#### Written problem 1
According to the passage on the chronon, what is the circumference of the egg-shaped western cromlech at Le Menec?

#### Excerpted passage

* * * * * * * * *

A sidereal day differs from a tropical day due to the motion of the Sun during one tropical day. The three-minute-and-fifty-six-second time difference between these two days, the aforementioned catch-up unit, is quite useful when applied as the unit to measure the length of these days. A tropical day has 366 of these units while the sidereal day has 365 of the same units. The difference between the two is one unit.
Since 365 lunar orbits equal 10,000 sidereal days, it follows that a single lunar orbit has a duration of 10000/365 sidereal days. There are 365 units in a sidereal day, and therefore 10,000 units in a lunar orbit, so this new unit of time is 1/10000 of a lunar orbit. One ten-thousandth of a lunar orbit coincidentally is three minutes and fifty-six seconds in duration. The proportions in the Jupiter cycle combine with the lunar orbit, solar year, and Earth’s rotation to generate a parallel number system involving the numbers 25, 40, 365, 366, 400, and 10,000.
This daily catch-up unit I shall a chronon. Its existence means that the rotation of Earth is synchronized with both the lunar orbit and the Jupiter synodic period using a time unit of about three minutes and fifty-six seconds.
The sidereal day of 365 chronons is the equivalent of the 365-day practical year, the chronon itself is equivalent to the sidereal day, and so on. The creation of equivalents through exact scaling enables a larger structure to be modeled within itself on a smaller scale. This is a recipe for the integration of sympathetic vibratory rhythms between the greater and the lesser structures, a planetary law of subsumption.
The exemplar of the chronon was found at Le Menec: It’s egg-shaped western cromlech has a circumference of 10,000 inches and, if inches were chronons (1/365th of the earth’s rotation), then the egg’s circumference would be the number of chronons in the lunar orbit of 10,000. Dividing 10,000 by 366 (the chronons in the tropical day) gives a lunar orbit of 27.3224 – accurate to one part in 36704! The forming circle of Le Menec’s egg geometry provided a circumpolar observatory of circumference 365 x 24 inches, which is two feet per chronon versus the chronon per inch of the egg as lunar orbit.

* * * * * * * * *

#### Written problem 2
Pick out every row below that contains the string "Instruction", matching its case exactly.

Lines of data:
* * * * * * * * *

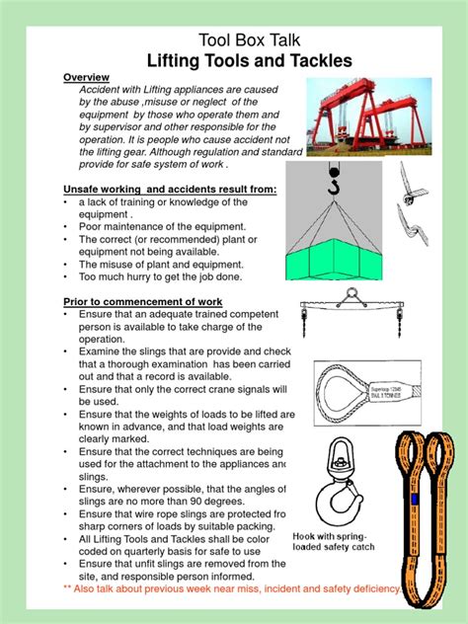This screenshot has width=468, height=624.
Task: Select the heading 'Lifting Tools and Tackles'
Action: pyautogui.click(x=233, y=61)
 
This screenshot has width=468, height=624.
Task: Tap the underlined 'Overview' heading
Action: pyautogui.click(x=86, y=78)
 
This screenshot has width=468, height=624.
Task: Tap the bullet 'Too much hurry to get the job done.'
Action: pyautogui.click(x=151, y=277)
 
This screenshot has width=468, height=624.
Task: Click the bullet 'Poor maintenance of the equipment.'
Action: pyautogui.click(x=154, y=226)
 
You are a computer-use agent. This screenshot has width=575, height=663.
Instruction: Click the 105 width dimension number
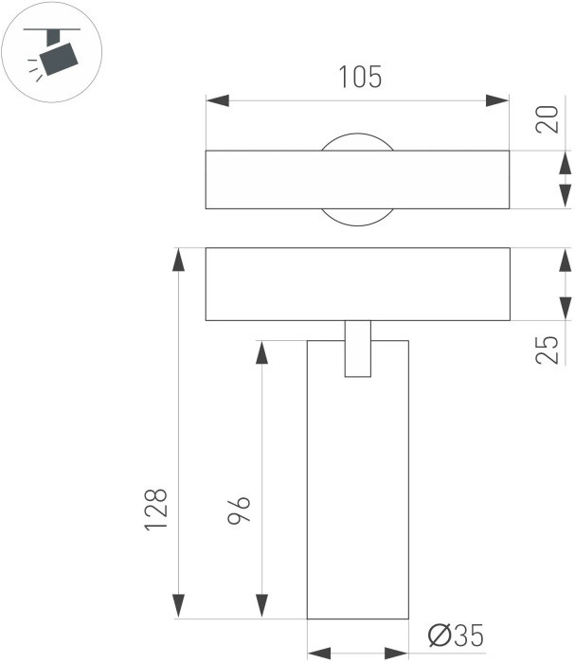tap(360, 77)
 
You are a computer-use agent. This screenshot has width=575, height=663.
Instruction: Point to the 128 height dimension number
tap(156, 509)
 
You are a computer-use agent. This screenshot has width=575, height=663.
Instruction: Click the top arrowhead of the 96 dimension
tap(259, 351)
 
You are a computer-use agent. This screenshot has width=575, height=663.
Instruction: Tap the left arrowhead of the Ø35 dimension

* * * * * * * * *

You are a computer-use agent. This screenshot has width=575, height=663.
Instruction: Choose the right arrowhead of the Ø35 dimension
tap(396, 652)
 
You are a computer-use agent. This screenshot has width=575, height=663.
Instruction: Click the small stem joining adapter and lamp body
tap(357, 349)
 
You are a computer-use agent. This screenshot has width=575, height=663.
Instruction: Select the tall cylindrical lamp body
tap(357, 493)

* * * * * * * * *

#### Task solution 1
10,000 inches.

#### Task solution 2
Instruction: Click the 105 width dimension number
Instruction: Point to the 128 height dimension number
Instruction: Click the top arrowhead of the 96 dimension
Instruction: Tap the left arrowhead of the Ø35 dimension
Instruction: Choose the right arrowhead of the Ø35 dimension
Instruction: Click the small stem joining adapter and lamp body
Instruction: Select the tall cylindrical lamp body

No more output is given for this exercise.